On Jan. 9, 1873, Delaware’s Convention of Colored People gathered in Dover to discuss and demand state provisions to educate their children. They adopted a resolution condemning schooling discrimination in Delaware and asserting their rights as citizens and taxpayers to the benefits long provided to white residents. An excerpt from that resolution, courtesy of the Colored Conventions Project, reads,
From our population of over twenty thousand souls, or nearly one-fifth the entire population of the State, the Legislature does not provide a solitary school, nor appropriate a single dollar of State money. We hold this discrimination as against the genius of government; insulting to the laws of Congress; detrimental to the best interests of the State, and outrageous to the colored tax payers.
We say against the spirit of the age, because non-progressive in its character and in the interests of ignorance; because tending to perpetuate poverty, multiply crime, and aid in human degradation . . . .

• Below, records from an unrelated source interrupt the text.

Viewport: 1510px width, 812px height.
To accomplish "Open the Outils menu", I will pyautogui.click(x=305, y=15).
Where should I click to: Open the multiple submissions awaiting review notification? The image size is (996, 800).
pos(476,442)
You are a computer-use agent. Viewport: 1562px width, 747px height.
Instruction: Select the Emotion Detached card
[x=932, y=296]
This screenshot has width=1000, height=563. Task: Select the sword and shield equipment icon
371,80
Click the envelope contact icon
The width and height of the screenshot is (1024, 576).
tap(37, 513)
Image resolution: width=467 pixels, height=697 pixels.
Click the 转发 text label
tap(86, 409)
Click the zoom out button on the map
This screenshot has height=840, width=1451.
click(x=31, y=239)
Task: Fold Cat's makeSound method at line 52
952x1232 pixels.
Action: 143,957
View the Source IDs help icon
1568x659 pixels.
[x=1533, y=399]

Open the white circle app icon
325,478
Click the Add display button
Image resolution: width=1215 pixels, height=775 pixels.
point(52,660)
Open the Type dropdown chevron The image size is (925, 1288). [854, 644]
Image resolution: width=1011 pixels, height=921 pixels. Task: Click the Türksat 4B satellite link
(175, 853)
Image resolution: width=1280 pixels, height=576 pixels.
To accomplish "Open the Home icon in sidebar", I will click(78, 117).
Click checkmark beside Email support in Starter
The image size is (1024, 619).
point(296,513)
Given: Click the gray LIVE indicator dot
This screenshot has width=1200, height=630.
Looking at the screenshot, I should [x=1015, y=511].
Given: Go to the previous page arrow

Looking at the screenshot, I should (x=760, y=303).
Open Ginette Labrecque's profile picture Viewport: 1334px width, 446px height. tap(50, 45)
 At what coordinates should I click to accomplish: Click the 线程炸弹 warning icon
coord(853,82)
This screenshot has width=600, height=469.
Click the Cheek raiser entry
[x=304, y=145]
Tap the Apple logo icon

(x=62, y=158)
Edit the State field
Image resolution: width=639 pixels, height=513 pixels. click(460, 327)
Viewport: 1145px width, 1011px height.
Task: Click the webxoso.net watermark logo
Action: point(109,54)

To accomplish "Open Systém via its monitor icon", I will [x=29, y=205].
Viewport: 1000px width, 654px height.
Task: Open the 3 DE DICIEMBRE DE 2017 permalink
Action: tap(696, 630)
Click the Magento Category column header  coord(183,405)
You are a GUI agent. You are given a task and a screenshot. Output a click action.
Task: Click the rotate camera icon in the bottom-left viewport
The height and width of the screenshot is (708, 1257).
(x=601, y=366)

This discrimination is outrageous to the colored people, because it is sullen opposition against their rights as citizens. It is founded upon no principle, backed by no argument, but sustained entirely by a prejudice founded upon a long course of false education.
From the 1830s until after the Civil War, Black delegates met in both national and local conventions to discuss important and timely topics like education, labor, and human rights. According to Delaware Public Media, the first Convention was held in Philadelphia in 1830, and the last was held in Macon, Georgia, in 1888. At the Convention held in Dover in January 1873, Frances Ellen Watkins Harper addressed the Convention and spoke of the need for Black people to continue struggle for equal rights.
According to Dr. Gabrielle Foreman, as quoted in Delaware Public Media, the Colored Conventions were
[. . .] a hidden movement that hasn’t reached the kind of predominance, the kind of stature, that the abolitionist movement and the anti-slavery and the underground railroad movement has. One of the reasons we might argue that that is the case, is because there’s an interracial partnership both in the abolitionist movement and in the underground railroad. Which sometimes gets represented as white allies and supporters who, through noblesse oblige and the largesse of their generosity, helped victims. But the colored conventions project really highlights Black agency, Black leadership, Black organizational power.
Learn more in the Zinn Education Project national report, “Erasing the Black Freedom Struggle: How State Standards Fail to Teach the Truth About Reconstruction,” and find teaching resources on Reconstruction below.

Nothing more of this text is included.